- What you are asked to do:
Reproduce the material exactly, starting at its first line and ending at the line that contains "(x=323, y=286)", with both of those lines included.

- Material shown:
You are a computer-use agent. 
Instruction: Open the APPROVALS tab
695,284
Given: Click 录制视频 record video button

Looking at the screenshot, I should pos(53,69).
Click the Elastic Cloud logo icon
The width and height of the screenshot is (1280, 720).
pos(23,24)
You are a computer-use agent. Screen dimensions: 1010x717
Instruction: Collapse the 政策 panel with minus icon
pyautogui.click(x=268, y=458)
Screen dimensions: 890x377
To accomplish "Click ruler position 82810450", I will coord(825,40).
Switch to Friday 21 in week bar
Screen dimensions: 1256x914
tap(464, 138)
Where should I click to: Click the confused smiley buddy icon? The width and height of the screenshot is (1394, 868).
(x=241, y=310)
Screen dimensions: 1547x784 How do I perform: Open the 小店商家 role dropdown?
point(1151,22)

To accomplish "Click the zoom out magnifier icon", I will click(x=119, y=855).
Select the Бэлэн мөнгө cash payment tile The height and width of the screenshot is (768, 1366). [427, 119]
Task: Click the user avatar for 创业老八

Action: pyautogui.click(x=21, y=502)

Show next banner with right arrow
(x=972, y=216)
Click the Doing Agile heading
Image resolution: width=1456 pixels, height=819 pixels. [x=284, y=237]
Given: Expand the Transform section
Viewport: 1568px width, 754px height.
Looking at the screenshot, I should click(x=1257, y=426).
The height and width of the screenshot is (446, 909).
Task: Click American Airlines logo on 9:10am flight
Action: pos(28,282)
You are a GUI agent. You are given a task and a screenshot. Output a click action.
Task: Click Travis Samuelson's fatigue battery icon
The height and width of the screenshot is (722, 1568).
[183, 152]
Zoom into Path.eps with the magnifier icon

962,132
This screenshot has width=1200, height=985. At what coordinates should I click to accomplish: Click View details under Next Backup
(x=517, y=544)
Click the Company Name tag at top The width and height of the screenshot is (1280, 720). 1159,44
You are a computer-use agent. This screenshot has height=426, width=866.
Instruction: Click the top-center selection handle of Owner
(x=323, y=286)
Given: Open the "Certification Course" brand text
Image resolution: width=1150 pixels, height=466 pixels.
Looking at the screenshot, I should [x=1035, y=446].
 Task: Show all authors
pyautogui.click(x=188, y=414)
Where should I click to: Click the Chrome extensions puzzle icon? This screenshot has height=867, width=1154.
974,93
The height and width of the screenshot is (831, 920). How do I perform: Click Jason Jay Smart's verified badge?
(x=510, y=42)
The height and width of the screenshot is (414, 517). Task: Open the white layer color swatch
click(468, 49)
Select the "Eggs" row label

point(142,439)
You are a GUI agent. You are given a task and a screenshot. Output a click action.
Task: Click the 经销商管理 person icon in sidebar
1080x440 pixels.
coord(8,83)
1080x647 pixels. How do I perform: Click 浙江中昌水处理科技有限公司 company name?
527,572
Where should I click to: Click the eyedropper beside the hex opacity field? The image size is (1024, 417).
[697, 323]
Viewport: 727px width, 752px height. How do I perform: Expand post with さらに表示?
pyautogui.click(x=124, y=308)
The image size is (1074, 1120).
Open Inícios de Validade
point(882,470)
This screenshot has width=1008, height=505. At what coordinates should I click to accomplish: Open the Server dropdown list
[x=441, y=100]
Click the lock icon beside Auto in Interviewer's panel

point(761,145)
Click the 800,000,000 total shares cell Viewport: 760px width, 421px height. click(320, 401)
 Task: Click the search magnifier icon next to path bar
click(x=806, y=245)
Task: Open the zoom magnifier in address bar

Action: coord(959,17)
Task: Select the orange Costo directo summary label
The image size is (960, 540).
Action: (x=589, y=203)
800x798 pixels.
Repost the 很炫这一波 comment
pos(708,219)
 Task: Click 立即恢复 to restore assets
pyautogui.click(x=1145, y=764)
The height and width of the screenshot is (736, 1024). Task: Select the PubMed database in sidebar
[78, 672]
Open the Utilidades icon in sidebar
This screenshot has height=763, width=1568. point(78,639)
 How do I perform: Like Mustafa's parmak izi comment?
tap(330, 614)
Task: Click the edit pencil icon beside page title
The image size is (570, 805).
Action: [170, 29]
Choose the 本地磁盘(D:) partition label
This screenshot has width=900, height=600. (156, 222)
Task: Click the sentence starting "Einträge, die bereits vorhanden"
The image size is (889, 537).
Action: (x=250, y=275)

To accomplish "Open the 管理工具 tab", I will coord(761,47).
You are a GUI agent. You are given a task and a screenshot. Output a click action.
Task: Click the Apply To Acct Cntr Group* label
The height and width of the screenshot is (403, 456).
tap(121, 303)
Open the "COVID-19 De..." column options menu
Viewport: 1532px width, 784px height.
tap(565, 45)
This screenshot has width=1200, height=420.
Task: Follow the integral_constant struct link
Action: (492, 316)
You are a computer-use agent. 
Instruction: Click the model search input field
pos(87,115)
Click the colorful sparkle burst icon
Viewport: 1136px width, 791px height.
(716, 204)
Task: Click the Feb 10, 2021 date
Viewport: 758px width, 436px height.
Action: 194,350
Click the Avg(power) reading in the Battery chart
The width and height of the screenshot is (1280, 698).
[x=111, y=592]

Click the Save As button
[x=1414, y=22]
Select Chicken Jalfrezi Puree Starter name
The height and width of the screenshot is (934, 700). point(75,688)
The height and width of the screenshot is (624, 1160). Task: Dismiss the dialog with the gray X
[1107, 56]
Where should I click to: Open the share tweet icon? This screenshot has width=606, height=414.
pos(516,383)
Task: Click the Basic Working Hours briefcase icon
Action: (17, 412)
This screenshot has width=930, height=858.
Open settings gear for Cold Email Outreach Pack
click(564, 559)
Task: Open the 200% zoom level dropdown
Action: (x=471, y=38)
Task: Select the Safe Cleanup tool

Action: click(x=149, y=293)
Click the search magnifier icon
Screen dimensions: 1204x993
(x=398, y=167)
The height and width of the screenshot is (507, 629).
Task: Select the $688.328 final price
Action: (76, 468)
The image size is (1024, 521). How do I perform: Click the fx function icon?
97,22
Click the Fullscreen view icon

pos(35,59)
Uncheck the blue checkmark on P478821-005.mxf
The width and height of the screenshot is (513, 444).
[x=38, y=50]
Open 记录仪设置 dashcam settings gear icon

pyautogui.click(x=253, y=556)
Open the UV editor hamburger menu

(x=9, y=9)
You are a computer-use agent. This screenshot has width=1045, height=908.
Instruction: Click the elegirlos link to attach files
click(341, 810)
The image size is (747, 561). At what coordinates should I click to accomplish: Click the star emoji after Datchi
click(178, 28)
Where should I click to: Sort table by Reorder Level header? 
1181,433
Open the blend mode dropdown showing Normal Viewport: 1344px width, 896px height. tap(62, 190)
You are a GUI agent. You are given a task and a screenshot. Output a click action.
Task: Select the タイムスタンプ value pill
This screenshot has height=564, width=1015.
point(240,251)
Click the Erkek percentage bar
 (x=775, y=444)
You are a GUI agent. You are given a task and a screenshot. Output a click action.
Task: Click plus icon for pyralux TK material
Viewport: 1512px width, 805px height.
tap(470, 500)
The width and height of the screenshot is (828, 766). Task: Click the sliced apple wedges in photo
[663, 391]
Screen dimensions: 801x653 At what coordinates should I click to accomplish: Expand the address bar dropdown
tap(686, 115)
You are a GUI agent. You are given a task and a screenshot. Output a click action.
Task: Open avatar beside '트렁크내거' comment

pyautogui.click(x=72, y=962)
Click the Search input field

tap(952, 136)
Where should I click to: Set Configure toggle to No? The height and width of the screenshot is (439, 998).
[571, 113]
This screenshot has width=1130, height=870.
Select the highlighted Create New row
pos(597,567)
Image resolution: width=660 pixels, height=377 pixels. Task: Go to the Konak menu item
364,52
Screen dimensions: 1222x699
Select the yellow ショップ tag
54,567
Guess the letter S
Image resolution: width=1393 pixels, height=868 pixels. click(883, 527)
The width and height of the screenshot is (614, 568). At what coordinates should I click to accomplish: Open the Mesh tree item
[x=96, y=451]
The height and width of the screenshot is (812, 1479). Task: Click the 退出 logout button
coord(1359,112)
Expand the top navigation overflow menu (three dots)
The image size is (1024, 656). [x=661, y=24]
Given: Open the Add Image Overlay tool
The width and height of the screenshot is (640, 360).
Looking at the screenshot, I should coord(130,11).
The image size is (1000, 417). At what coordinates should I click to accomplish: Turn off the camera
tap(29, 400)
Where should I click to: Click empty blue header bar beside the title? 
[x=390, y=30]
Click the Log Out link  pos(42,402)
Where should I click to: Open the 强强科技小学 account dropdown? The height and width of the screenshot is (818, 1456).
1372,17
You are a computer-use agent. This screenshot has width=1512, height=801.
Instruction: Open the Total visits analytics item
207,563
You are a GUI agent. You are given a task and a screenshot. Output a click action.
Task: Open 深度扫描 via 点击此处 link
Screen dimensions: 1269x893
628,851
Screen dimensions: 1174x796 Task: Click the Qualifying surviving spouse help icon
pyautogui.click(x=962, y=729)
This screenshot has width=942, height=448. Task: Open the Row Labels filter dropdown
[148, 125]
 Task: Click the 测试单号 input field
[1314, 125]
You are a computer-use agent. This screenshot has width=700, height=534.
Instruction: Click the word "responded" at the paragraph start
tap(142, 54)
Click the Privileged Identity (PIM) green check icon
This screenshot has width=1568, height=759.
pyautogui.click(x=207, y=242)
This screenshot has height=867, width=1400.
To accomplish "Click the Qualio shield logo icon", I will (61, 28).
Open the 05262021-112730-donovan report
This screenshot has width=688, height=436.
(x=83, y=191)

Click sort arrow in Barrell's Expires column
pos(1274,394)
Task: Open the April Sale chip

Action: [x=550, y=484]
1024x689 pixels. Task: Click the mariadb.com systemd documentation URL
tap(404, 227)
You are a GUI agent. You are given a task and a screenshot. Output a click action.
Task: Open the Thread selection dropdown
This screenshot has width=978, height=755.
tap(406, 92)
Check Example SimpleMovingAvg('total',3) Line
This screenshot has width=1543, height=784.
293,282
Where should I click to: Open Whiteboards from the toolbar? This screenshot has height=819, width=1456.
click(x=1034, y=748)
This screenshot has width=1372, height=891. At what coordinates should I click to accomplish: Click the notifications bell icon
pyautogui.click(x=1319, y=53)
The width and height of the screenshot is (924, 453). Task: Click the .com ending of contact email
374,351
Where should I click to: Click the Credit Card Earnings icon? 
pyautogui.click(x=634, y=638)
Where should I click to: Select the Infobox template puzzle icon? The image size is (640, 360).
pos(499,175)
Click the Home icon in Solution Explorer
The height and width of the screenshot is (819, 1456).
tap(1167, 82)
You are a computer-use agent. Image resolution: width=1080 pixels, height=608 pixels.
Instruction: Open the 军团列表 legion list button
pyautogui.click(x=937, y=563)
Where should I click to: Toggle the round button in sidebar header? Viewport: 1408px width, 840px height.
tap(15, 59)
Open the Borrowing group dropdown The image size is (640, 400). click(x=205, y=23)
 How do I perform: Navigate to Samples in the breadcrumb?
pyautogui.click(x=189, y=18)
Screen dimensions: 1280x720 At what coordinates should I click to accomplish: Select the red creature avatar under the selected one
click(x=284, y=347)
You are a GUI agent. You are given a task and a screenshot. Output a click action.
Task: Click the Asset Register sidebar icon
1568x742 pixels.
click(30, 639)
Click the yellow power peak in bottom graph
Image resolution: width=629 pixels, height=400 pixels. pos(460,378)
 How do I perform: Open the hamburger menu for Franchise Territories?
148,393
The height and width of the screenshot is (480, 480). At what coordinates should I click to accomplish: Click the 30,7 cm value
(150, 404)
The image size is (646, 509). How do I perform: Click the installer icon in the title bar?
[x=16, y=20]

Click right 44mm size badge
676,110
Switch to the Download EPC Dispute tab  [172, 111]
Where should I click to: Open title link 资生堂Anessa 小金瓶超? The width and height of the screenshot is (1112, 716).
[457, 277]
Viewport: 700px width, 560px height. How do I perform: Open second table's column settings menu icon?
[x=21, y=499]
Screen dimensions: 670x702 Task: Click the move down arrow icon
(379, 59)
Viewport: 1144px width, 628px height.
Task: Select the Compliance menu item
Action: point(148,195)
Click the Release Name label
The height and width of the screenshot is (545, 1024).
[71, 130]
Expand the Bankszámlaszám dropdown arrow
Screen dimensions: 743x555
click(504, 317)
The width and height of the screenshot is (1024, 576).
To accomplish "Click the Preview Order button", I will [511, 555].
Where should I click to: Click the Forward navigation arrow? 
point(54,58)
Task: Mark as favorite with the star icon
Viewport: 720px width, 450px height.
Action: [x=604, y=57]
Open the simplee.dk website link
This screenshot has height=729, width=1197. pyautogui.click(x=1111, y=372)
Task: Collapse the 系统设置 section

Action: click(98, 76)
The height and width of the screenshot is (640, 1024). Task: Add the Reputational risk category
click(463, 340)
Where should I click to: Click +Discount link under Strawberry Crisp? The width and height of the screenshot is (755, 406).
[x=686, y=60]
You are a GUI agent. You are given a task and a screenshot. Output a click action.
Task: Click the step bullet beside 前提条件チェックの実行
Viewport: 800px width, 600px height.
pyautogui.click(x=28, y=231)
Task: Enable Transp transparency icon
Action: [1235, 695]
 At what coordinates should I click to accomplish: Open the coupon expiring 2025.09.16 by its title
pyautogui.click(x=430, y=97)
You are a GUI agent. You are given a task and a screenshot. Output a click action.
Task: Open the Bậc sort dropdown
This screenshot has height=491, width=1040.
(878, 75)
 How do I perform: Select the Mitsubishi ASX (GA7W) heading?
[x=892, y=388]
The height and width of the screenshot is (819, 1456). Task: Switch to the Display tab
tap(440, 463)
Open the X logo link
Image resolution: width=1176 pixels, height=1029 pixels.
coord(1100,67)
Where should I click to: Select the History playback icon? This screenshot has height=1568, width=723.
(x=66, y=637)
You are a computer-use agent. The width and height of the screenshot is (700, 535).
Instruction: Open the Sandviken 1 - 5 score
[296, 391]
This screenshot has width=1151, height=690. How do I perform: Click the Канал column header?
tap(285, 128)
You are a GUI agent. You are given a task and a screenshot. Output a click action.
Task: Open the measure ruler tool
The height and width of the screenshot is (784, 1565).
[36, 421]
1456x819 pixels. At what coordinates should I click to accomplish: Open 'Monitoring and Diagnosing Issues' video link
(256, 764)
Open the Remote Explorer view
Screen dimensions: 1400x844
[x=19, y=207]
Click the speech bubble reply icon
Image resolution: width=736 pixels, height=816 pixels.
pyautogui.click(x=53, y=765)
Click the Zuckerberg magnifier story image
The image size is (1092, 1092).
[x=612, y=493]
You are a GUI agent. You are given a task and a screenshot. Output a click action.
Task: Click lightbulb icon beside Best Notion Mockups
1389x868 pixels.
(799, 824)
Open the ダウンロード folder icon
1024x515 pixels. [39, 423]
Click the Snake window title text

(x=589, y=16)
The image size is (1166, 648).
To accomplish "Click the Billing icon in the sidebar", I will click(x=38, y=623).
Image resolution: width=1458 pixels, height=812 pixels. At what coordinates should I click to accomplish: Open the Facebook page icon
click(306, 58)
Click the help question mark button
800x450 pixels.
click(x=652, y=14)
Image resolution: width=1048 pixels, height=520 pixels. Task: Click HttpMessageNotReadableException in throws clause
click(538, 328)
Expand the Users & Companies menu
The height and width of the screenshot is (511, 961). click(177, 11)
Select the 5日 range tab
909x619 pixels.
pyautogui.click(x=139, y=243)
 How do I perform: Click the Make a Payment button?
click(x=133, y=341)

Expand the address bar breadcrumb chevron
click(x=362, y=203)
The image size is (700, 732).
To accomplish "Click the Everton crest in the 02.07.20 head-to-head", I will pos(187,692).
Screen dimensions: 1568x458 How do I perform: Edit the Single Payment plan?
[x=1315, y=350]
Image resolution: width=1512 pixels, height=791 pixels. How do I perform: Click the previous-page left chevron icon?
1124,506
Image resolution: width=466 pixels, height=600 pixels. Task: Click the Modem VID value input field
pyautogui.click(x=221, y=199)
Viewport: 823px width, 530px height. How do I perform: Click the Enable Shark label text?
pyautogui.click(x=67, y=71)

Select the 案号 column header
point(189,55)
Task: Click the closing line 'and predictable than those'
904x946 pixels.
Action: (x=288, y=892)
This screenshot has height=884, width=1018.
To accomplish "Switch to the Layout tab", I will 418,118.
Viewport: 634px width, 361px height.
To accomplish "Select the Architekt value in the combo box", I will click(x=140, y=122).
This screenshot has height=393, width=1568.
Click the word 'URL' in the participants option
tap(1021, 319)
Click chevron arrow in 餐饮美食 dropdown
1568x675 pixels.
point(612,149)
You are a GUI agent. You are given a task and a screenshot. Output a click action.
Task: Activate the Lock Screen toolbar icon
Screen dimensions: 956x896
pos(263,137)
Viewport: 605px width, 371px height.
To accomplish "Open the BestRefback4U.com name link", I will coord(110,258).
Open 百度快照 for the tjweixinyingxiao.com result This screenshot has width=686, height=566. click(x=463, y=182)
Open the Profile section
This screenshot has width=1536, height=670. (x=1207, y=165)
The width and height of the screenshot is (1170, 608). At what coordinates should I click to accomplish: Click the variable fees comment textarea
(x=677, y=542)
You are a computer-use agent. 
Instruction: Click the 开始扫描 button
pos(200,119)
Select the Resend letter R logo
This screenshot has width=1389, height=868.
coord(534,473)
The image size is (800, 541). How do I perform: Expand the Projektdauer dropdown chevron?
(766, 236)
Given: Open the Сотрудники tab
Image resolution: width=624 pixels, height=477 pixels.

- Exercise solution:
You are a computer-use agent. 
Instruction: Open the APPROVALS tab
695,284
Given: Click 录制视频 record video button

Looking at the screenshot, I should pos(53,69).
Click the Elastic Cloud logo icon
The width and height of the screenshot is (1280, 720).
pos(23,24)
You are a computer-use agent. Screen dimensions: 1010x717
Instruction: Collapse the 政策 panel with minus icon
pyautogui.click(x=268, y=458)
Screen dimensions: 890x377
To accomplish "Click ruler position 82810450", I will coord(825,40).
Switch to Friday 21 in week bar
Screen dimensions: 1256x914
tap(464, 138)
Where should I click to: Click the confused smiley buddy icon? The width and height of the screenshot is (1394, 868).
(x=241, y=310)
Screen dimensions: 1547x784 How do I perform: Open the 小店商家 role dropdown?
point(1151,22)

To accomplish "Click the zoom out magnifier icon", I will click(x=119, y=855).
Select the Бэлэн мөнгө cash payment tile The height and width of the screenshot is (768, 1366). [427, 119]
Task: Click the user avatar for 创业老八

Action: pyautogui.click(x=21, y=502)

Show next banner with right arrow
(x=972, y=216)
Click the Doing Agile heading
Image resolution: width=1456 pixels, height=819 pixels. [x=284, y=237]
Given: Expand the Transform section
Viewport: 1568px width, 754px height.
Looking at the screenshot, I should click(x=1257, y=426).
The height and width of the screenshot is (446, 909).
Task: Click American Airlines logo on 9:10am flight
Action: pos(28,282)
You are a GUI agent. You are given a task and a screenshot. Output a click action.
Task: Click Travis Samuelson's fatigue battery icon
The height and width of the screenshot is (722, 1568).
[183, 152]
Zoom into Path.eps with the magnifier icon

962,132
This screenshot has width=1200, height=985. At what coordinates should I click to accomplish: Click View details under Next Backup
(x=517, y=544)
Click the Company Name tag at top The width and height of the screenshot is (1280, 720). 1159,44
You are a computer-use agent. This screenshot has height=426, width=866.
Instruction: Click the top-center selection handle of Owner
(x=323, y=286)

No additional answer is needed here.